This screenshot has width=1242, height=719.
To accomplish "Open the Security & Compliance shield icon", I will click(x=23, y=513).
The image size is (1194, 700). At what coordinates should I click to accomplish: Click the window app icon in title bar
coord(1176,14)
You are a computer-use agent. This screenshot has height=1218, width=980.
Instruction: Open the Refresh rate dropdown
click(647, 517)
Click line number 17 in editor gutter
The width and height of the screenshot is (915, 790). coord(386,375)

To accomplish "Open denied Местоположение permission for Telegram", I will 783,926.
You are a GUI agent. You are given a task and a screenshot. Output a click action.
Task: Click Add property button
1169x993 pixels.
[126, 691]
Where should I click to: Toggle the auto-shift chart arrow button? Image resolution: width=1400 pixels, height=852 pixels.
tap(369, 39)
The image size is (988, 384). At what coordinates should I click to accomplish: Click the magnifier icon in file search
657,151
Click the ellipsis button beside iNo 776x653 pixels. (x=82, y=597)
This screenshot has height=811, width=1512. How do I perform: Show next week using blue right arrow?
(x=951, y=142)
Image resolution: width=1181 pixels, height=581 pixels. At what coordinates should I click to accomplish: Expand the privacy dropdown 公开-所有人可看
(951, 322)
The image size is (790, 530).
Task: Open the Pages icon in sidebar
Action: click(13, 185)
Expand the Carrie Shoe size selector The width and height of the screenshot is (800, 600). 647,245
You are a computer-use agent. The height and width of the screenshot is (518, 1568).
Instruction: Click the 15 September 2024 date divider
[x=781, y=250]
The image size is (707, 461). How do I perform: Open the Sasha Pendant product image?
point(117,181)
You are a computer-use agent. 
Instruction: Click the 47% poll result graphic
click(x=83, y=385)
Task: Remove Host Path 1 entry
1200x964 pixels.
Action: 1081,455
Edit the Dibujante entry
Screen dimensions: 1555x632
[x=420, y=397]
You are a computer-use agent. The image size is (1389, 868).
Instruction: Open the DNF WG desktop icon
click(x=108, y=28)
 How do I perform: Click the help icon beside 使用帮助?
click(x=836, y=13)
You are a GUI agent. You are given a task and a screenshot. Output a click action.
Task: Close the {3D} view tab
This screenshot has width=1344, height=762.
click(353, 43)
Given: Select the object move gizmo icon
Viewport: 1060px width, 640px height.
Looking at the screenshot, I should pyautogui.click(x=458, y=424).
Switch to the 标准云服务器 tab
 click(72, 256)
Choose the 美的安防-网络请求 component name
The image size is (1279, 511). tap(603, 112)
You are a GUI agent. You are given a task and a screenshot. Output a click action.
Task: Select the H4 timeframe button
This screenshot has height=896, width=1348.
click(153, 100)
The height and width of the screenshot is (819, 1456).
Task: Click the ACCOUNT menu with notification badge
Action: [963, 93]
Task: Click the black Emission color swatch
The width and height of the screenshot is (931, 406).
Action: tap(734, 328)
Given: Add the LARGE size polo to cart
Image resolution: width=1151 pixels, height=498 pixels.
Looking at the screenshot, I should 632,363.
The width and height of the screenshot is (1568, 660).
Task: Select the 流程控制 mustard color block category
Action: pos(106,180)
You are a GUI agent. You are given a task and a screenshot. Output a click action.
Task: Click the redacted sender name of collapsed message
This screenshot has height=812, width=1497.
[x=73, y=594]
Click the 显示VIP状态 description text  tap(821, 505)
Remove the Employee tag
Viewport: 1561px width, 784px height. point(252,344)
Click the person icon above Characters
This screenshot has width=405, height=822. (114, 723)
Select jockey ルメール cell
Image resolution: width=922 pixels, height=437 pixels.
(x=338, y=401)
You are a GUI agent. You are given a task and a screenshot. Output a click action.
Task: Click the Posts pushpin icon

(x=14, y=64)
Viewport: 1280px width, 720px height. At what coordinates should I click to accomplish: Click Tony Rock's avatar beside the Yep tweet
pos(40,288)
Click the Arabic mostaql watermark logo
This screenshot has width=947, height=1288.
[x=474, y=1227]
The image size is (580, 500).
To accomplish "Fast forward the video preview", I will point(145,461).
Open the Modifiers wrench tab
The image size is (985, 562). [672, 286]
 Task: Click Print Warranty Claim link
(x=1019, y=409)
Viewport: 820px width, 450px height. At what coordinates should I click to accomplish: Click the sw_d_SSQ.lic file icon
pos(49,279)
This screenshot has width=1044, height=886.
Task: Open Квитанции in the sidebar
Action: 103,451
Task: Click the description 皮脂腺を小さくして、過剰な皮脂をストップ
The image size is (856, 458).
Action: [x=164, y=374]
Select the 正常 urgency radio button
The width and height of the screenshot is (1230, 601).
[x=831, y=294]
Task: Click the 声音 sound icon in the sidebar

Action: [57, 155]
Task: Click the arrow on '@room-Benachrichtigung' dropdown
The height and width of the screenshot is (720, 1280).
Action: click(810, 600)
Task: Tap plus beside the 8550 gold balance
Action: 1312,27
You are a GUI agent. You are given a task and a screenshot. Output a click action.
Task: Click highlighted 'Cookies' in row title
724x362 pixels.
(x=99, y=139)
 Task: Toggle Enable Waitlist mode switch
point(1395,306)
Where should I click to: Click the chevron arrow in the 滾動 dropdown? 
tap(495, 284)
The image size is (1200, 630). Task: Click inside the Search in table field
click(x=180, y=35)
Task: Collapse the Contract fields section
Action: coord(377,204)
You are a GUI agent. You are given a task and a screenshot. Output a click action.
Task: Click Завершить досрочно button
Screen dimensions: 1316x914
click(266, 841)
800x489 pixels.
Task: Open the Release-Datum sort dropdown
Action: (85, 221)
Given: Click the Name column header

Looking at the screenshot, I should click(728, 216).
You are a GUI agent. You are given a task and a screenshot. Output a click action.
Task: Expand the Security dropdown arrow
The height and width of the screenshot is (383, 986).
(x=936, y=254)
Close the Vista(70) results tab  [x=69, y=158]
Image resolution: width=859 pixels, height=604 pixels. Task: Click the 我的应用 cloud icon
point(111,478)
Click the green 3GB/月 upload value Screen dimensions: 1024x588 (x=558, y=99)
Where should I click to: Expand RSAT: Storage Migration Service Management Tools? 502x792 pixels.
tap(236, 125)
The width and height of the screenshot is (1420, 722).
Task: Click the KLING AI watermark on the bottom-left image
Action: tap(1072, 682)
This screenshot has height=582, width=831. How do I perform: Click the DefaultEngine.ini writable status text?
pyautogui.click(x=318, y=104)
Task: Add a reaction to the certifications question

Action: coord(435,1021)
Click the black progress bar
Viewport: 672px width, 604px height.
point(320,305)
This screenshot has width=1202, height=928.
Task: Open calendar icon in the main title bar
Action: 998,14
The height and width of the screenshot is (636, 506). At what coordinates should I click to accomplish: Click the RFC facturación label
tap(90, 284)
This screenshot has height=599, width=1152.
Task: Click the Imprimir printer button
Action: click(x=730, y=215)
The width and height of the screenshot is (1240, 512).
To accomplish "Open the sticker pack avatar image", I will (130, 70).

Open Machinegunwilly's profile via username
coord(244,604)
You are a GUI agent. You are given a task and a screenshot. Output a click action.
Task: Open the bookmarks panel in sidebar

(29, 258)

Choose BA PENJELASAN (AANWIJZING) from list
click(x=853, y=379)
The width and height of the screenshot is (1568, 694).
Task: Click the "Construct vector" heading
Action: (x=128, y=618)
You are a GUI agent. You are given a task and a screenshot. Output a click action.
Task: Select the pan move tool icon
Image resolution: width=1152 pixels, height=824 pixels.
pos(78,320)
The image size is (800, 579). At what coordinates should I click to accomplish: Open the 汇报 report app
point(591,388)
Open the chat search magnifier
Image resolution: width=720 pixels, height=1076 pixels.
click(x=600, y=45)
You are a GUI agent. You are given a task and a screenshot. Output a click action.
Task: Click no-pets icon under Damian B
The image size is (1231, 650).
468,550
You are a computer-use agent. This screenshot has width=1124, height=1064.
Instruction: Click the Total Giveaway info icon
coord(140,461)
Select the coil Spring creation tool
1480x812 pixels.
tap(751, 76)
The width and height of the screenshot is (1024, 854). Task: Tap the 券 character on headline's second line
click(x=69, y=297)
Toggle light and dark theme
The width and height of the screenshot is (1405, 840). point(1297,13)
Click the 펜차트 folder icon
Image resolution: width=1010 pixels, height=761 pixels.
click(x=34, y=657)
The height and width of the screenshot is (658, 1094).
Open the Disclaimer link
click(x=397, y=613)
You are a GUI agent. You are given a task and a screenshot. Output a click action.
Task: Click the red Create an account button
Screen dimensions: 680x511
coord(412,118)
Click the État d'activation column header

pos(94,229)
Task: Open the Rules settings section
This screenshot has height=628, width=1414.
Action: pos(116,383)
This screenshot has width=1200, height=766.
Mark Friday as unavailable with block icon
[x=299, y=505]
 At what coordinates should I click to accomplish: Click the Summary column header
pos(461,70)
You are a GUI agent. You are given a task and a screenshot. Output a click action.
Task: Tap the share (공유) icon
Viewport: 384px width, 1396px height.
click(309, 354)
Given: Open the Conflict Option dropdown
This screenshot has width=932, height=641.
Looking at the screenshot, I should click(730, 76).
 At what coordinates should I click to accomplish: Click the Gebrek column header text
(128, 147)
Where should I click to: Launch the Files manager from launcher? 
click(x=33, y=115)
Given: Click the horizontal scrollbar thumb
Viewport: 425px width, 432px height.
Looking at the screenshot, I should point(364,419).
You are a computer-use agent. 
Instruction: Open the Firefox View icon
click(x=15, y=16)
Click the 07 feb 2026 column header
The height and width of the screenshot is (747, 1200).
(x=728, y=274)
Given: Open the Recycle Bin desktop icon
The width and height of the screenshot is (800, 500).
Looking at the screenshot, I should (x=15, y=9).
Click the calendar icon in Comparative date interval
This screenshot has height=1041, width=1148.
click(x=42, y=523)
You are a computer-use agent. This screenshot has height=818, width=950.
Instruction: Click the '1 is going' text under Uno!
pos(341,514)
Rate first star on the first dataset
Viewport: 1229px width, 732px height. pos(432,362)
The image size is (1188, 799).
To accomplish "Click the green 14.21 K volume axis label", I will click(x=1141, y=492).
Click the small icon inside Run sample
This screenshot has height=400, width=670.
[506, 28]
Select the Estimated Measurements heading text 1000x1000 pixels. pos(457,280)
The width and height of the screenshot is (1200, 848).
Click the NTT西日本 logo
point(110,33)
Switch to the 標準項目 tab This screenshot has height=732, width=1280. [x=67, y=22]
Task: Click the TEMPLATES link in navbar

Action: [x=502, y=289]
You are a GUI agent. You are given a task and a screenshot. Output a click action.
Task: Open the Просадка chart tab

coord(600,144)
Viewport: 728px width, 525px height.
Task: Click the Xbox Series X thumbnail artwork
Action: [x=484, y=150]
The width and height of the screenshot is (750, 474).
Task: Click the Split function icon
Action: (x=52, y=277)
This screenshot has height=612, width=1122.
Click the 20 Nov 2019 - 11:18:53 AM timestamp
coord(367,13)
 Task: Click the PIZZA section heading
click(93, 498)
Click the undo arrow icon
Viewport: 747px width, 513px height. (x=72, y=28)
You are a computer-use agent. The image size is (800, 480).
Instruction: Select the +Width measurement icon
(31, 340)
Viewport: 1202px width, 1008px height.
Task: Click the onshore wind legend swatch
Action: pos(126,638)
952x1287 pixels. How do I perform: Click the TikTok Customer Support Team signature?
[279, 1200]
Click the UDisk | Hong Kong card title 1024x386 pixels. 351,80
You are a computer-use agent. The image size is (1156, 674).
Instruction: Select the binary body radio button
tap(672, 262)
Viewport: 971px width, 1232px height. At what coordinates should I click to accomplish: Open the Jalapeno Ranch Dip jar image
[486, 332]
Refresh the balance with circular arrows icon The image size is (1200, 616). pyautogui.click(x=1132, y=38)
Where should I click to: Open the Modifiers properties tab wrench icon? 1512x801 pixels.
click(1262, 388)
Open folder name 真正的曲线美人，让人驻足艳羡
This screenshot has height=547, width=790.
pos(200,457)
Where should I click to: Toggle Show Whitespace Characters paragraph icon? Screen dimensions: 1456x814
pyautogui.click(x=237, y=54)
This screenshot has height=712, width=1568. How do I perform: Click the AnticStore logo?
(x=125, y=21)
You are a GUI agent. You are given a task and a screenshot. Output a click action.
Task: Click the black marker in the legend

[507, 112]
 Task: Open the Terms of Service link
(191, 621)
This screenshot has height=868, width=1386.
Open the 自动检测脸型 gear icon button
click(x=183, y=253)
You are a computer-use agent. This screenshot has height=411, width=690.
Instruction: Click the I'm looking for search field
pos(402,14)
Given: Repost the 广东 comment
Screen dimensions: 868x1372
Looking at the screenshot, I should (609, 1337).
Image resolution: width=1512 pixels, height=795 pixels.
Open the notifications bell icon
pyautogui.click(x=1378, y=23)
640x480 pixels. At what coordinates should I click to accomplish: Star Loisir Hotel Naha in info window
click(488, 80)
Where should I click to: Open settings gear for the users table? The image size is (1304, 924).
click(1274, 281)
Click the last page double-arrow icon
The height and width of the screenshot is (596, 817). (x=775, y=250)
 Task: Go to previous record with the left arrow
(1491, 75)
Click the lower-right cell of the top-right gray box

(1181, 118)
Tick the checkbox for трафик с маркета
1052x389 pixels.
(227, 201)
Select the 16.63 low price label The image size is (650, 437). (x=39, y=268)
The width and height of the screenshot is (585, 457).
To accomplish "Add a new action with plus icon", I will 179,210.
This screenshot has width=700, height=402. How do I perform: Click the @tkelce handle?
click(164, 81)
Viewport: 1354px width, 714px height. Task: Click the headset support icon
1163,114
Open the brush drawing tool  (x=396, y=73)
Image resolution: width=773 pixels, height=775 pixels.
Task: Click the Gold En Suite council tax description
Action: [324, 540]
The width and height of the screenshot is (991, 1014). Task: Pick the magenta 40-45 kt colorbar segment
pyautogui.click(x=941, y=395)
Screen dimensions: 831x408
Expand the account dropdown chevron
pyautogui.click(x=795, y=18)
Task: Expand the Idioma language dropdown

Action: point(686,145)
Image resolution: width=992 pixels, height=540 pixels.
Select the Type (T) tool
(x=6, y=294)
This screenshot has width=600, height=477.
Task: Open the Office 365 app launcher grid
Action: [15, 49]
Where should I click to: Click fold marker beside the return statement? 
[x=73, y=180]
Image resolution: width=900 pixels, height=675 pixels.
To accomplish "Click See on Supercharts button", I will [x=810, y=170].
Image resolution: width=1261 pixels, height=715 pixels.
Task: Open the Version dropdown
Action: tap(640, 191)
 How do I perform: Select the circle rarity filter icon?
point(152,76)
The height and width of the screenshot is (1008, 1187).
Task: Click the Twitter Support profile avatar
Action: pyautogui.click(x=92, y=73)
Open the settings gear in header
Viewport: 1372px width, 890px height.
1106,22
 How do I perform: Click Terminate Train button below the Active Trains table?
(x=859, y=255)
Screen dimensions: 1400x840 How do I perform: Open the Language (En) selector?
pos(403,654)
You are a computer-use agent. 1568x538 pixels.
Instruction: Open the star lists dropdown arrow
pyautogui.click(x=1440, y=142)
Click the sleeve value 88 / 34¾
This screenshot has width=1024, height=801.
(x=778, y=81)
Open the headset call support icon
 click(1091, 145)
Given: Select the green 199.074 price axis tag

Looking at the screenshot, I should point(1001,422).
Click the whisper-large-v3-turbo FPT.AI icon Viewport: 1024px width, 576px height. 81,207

_Task brief_
From the entries, report each line that includes the word "computer".

_Written reply_
You are a computer-use agent. This screenshot has height=1218, width=980.
You are a computer-use agent. The height and width of the screenshot is (518, 1568).
You are a computer-use agent. 
You are a computer-use agent. The image size is (1389, 868).
You are a computer-use agent. This screenshot has width=1124, height=1064.
You are a computer-use agent. 
You are a computer-use agent. This screenshot has height=818, width=950.
You are a computer-use agent. The image size is (800, 480).
You are a computer-use agent. The image size is (1156, 674).
You are a computer-use agent. This screenshot has height=411, width=690.
You are a computer-use agent. 1568x538 pixels.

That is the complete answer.